## Texto proporcionado

━━━━━━━━━━━━━━━━━━━━

23 jun 2020

Diario de un verano en Nashville - III.

Una cosa que me ocurre estos días es que me acuerdo mucho de algo que una vez me dijo Jose en su despacho. Todo vino a raíz de la obsesión que mi generación y las posteriores teníamos con los teléfonos móviles, y la imperante necesidad de estar constantemente conectados, que era algo que le sacaba de quicio. Estaba allí, entre clases, sentado en su silla como de costumbre, probablemente masticando Altoids de menta o comiendo una de aquellas bolsas de ositos de gominola que aparecían por arte de magia en sus cajones cuando, en uno de esos arranques de sabiduría improvisada que tenía, me habló de la importancia de la soledad, y de cómo el ser capaz de afrontarla y enfrentarla, genera anticuerpos contra la depresión. 

 

Durante muchos años he pensado en esa frase. Sin embargo, no ha sido hasta ahora que ha cobrado sentido para mí. A pesar de que nunca la apunté, ha permanecido latente en mi memoria, como esperando el momento correcto para aflorar. Estos días en Nashville, mitad solitarios, mitad desconectados, he comprendido al fin el verdadero alcance de esas palabras. El estar aquí solo, sin posibilidad de regresar a casa, ha acentuado sentimientos que hasta ahora creí no conocer en primera persona. Verme aislado, en cierto sentido, del mundo en el que hubiera querido estar, me ha obligado a experimentar por momentos, y de manera casi auto-inducida, esa sensación de vacío tan temida por el ser humano a la que mi otrora mentor se refería.

 

A lo largo de los últimos tres meses he pasado por multitud de estados de ánimo que van desde la tristeza hasta la pura resignación. He comprobado, además, cómo mi vida habitual no dista tanto de aquella confinada, con la excepción de algunas pequeñas cosas. Si el ser humano es un ente social, es muy probable que yo me encuentre a la cola de dicha sociabilidad, pues aprecio hasta el extremo el valor del silencio buscado. El reto más grande para mí, que tengo una tendencia natural a la bilis negra, no ha sido sobrevivir a una pandemia a miles de kilómetros de mi casa, sino ser capaz de autoconvencerme de que debía huir despavorido de mi extraño y largo viaje hacia la misantropía.

━━━━━━━━━━━━━━━━━━━━

## Datos
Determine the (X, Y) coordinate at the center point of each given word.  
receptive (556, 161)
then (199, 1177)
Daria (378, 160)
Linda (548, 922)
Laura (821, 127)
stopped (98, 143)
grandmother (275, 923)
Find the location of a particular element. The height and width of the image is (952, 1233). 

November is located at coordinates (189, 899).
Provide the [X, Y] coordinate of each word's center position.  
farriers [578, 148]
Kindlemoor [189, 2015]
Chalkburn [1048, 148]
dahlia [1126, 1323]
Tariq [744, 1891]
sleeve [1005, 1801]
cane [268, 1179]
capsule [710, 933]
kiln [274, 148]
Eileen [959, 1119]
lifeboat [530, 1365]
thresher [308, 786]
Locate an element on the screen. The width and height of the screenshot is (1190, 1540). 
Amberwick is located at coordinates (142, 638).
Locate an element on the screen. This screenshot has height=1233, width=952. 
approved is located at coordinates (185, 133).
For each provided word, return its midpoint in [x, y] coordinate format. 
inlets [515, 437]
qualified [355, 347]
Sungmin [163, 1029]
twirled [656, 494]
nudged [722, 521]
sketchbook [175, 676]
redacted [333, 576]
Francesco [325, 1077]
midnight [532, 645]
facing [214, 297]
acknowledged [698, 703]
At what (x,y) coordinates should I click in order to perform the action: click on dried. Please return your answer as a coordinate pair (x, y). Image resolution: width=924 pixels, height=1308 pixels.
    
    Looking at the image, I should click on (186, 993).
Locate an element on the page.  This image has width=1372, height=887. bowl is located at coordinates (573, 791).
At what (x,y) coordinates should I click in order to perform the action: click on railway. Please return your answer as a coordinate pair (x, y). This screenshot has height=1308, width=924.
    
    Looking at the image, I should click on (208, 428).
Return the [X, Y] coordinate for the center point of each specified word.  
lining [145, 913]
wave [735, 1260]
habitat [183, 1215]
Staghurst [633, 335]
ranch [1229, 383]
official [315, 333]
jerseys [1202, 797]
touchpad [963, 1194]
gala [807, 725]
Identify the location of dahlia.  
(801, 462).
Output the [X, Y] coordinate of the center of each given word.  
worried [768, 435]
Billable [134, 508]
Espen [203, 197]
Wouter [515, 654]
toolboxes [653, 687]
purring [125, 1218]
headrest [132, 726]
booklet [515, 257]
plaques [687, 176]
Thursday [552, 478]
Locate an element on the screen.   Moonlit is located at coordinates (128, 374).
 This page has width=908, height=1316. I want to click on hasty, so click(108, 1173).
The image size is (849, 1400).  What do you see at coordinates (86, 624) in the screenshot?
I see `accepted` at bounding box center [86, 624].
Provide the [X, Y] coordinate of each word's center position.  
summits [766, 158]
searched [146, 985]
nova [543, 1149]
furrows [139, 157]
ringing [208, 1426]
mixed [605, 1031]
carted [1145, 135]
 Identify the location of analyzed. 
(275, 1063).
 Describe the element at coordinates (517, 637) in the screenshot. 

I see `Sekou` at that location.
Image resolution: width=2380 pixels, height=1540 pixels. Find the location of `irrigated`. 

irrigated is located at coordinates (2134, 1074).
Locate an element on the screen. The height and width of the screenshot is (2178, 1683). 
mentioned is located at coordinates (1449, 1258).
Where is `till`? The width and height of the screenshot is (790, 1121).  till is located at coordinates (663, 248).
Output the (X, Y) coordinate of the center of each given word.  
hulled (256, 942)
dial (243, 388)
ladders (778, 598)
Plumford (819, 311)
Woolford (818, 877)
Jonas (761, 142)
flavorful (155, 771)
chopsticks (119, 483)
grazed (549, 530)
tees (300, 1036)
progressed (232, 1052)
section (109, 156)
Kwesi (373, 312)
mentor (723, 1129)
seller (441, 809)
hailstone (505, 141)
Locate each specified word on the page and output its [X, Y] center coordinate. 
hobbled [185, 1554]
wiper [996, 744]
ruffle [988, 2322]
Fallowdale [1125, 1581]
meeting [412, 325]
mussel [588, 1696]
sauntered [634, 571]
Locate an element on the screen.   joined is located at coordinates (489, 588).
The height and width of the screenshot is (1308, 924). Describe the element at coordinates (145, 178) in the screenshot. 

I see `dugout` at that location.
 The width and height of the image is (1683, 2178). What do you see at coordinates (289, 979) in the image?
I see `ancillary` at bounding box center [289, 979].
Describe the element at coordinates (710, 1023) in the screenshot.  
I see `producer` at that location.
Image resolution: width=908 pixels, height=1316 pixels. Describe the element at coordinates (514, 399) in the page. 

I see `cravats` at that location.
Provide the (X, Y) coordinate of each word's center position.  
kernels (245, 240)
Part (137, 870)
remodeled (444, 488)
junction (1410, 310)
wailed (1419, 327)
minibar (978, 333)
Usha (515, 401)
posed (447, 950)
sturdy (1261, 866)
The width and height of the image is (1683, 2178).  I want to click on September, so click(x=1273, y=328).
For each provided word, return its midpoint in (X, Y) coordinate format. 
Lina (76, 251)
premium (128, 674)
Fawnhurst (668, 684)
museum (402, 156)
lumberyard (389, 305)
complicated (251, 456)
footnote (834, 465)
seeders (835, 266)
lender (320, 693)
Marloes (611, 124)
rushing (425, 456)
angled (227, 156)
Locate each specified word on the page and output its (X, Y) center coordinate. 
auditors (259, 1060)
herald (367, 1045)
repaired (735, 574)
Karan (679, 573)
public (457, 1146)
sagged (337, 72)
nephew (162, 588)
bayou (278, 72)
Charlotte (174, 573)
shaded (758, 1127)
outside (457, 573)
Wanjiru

━━━━━━━━━━━━━━━━━━━━

## Tarea propuesta
Indica, por favor, si cada afirmación coincide con el texto proporcionado y responde sí o no, citando literalmente las palabras del texto que lo deciden: 1. Jose habló de la soledad durante una comida en la cafetería. 2. La frase de Jose se anotó para no olvidarla. 3. En los últimos tres meses hubo estados de ánimo que van desde la tristeza hasta la resignación.

## Solución escrita
1. No: «me dijo Jose en su despacho».
2. No: «A pesar de que nunca la apunté».
3. Sí: «A lo largo de los últimos tres meses he pasado por multitud de estados de ánimo que van desde la tristeza hasta la pura resignación».